Stored data

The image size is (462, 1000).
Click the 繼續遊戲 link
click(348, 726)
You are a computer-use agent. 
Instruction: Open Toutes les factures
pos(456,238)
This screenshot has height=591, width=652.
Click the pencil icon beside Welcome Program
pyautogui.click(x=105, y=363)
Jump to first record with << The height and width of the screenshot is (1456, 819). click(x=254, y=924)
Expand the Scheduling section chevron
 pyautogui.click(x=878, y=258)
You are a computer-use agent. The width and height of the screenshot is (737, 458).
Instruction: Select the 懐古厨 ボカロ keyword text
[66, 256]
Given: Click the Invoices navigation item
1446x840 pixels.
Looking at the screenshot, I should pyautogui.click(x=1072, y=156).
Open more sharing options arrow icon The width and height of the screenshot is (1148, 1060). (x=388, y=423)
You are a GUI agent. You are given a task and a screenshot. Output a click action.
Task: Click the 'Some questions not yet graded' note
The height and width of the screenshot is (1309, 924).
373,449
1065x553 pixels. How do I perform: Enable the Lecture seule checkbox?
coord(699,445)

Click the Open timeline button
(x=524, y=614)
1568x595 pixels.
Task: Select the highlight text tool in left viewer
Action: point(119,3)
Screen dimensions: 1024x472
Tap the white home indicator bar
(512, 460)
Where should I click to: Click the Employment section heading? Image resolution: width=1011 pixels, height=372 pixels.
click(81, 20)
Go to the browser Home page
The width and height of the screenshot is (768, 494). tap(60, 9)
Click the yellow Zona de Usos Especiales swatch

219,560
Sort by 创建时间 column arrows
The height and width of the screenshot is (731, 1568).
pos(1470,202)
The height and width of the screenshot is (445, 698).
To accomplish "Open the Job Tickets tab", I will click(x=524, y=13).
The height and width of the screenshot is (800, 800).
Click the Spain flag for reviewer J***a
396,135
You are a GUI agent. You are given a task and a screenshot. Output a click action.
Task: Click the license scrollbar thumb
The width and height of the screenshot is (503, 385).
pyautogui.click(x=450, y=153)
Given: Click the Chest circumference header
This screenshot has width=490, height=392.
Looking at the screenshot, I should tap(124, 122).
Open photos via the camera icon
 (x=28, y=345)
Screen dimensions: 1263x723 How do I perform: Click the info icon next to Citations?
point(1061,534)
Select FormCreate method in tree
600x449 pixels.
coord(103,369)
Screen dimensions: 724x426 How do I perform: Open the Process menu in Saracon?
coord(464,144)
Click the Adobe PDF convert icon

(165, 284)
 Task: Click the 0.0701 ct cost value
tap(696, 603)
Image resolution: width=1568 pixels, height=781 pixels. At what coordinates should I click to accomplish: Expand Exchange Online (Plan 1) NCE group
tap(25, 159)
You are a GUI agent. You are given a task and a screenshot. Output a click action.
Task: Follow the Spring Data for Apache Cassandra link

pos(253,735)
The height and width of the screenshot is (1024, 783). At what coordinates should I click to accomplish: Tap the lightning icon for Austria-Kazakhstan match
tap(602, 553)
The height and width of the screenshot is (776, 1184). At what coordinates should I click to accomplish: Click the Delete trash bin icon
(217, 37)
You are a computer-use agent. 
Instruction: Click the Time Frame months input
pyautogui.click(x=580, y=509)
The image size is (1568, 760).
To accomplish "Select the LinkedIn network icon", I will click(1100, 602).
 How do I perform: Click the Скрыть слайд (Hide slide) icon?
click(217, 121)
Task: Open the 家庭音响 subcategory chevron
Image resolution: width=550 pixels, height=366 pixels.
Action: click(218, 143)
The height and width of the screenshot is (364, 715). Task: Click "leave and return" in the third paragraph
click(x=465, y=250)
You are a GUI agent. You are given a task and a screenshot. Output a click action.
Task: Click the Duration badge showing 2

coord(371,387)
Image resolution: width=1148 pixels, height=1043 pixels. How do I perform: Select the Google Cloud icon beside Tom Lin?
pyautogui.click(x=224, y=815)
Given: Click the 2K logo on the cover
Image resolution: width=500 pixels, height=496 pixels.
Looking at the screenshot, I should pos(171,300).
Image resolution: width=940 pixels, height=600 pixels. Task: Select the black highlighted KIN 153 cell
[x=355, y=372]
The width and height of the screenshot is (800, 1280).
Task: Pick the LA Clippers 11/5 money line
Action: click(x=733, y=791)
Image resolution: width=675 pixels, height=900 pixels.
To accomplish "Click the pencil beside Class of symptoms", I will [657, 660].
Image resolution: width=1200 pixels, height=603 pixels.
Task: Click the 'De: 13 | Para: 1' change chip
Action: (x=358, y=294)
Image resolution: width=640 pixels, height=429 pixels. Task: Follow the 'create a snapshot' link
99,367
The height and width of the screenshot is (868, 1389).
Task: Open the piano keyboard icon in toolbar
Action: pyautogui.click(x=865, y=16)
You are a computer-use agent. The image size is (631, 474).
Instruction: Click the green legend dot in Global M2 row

ASSIGNMENT: Copy exactly the stretch of data above from the line with "Image resolution: width=1568" through the line with "The image size is (1568, 760).", and omit all other lines.

ANSWER TO THIS EXERCISE:
Image resolution: width=1568 pixels, height=781 pixels. At what coordinates should I click to accomplish: Expand Exchange Online (Plan 1) NCE group
tap(25, 159)
You are a GUI agent. You are given a task and a screenshot. Output a click action.
Task: Follow the Spring Data for Apache Cassandra link

pos(253,735)
The height and width of the screenshot is (1024, 783). At what coordinates should I click to accomplish: Tap the lightning icon for Austria-Kazakhstan match
tap(602, 553)
The height and width of the screenshot is (776, 1184). At what coordinates should I click to accomplish: Click the Delete trash bin icon
(217, 37)
You are a computer-use agent. 
Instruction: Click the Time Frame months input
pyautogui.click(x=580, y=509)
The image size is (1568, 760).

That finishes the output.